IN The past decade the Second World War has become a favorite with moviegoers, many of them too young to have even a grandfather who was involved. Tom Brokaw's "Greatest Generation" series and Stephen Ambrose's numerous bestsellers are unprecedented in their across-the-board popularity. And historian Daniel Goldhagen's book Hitler's Willing Executioners:Ordinary Germans and the Holocaust caused a phenomena of a reaction—not just in the academic world, but on talk shows and in common parlance. There is even a term—"the Goldhagen effect"—to describe Goldhagen's influence on Holocaust scholarship.
One book reflecting the current interest in the Second World War,and,in this case, the ripples of Goldhagen's work, is Antony Beevor's The Fall of Berlin 1945.

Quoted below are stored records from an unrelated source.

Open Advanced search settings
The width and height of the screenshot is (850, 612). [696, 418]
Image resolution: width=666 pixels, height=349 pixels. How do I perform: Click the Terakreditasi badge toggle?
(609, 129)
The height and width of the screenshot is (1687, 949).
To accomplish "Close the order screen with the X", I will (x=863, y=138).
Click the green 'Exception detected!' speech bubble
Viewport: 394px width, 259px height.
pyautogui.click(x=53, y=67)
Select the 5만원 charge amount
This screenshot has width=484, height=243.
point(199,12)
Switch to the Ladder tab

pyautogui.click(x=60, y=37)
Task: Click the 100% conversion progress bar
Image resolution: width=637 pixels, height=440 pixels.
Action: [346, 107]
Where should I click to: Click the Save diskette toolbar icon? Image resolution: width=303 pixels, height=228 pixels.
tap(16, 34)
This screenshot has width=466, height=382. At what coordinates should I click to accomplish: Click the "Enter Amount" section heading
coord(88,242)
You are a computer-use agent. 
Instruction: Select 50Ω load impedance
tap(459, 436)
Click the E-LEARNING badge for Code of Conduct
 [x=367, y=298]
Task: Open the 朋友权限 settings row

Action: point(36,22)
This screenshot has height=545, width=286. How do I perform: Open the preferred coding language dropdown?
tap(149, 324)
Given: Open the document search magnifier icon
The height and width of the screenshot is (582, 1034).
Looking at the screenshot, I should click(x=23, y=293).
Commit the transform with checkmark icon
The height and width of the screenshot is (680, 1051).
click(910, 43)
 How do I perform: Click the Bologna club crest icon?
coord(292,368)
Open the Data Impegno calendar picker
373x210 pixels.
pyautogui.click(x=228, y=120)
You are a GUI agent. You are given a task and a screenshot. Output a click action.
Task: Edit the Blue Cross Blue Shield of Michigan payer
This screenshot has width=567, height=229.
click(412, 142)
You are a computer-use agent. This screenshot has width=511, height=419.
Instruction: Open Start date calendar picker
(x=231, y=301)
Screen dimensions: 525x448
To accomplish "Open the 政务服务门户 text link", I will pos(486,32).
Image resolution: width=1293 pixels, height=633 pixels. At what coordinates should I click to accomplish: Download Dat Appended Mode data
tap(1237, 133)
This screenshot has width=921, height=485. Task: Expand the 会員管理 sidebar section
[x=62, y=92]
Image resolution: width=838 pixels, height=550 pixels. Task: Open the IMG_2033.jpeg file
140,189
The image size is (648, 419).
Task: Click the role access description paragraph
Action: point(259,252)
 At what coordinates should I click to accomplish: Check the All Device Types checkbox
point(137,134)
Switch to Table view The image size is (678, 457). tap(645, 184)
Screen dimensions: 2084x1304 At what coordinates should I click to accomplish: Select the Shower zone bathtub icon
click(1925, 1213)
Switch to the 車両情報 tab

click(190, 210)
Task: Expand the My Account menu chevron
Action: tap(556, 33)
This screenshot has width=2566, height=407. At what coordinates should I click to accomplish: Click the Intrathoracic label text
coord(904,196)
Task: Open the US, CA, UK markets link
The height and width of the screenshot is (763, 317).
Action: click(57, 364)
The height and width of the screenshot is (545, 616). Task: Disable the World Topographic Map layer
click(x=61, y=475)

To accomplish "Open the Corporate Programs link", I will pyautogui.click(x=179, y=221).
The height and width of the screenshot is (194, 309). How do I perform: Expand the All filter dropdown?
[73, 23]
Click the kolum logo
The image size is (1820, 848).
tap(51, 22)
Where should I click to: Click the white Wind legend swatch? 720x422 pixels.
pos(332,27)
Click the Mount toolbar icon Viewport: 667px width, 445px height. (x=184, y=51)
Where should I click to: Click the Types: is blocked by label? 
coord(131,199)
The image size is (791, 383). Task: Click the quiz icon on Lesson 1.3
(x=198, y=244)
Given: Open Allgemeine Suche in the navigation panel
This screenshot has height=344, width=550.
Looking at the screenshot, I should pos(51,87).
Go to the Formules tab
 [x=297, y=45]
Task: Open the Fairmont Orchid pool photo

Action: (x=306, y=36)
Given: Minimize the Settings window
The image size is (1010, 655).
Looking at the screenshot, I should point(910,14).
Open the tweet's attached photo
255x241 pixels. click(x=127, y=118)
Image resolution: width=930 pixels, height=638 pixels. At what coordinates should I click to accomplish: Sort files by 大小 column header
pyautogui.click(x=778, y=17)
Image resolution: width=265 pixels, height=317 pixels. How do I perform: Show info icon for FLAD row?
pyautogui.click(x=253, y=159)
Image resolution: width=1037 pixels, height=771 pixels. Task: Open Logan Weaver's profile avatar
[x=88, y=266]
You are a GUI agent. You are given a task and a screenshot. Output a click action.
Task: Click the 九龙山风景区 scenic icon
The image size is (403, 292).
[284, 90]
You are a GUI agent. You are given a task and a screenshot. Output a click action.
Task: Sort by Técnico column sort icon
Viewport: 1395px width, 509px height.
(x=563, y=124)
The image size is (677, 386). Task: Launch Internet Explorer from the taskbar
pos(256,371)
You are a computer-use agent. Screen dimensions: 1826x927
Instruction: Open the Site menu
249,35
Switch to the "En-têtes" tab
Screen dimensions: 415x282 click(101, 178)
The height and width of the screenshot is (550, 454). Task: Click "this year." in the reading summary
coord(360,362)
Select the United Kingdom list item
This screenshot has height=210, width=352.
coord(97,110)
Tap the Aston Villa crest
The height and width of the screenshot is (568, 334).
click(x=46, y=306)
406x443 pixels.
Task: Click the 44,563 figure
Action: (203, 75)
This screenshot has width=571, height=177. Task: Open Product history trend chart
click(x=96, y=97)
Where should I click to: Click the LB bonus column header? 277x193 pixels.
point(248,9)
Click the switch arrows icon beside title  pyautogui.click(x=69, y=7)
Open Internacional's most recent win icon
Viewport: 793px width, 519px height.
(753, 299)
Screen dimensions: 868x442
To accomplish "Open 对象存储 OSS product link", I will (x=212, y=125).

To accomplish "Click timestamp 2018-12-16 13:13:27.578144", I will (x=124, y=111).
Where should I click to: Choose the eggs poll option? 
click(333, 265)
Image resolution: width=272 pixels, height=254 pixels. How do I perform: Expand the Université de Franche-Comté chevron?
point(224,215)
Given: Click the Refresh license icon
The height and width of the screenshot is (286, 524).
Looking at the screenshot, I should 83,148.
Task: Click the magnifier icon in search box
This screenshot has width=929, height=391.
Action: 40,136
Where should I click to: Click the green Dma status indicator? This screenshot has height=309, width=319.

Antony Beevor is an astonishingly good military historian, at once a gifted writer at ease with the narrative and also knowledgeable about the finer points of an army's day to day operations, hierarchies and challenges. He has penned a fine history of the Spanish Civil War, and along with his wife, Artemis Cooper, a lively book about Paris after the liberation. But it was his 1998 book Stalingrad, which sprung him into the spotlight, into the slim ranks of well-known military writers. Stalingrad won numerous prizes, but while an excellent book, it insisted too much on the military aspects of the famous battle. Missing was a feeling for civilians, an idea of what their experience was. This is not the case in The Fall of Berlin 1945. The book's opening page tells of the most popular quip among Berliners during the 1944 Christmas season: "Be practical: give a coffin." (p1).
Most North Americans and Brits would probably date the "beginning of the end" of the Second World War from the Battle of the Bulge, just before that same Christmas. After that, while there remained brutal battles to be won and the horrors of uncovering the death camps, the worst was more or less over. But for the Soviets, who suffered unthinkable violence (and an unthinkable death count) at the hands of the Wehrmacht, the march from the east towards Berlin marked not only the beginning of the end, but a release of long simmering hatred. The Soviet Army, hungry for both food and a revenge, had little pity for civilian Germans. When researching the book, Beevor not only relied on accepted and important texts of the era, he also interviewed elderly Germans whose memories were still vivid. The rape of German women by Soviet soldiers is something Beevor goes on about at length. After one such description he writes that "mornings were safe, with Soviet soldiers either sleeping off their debauches or returned to the fighting..." (p 313).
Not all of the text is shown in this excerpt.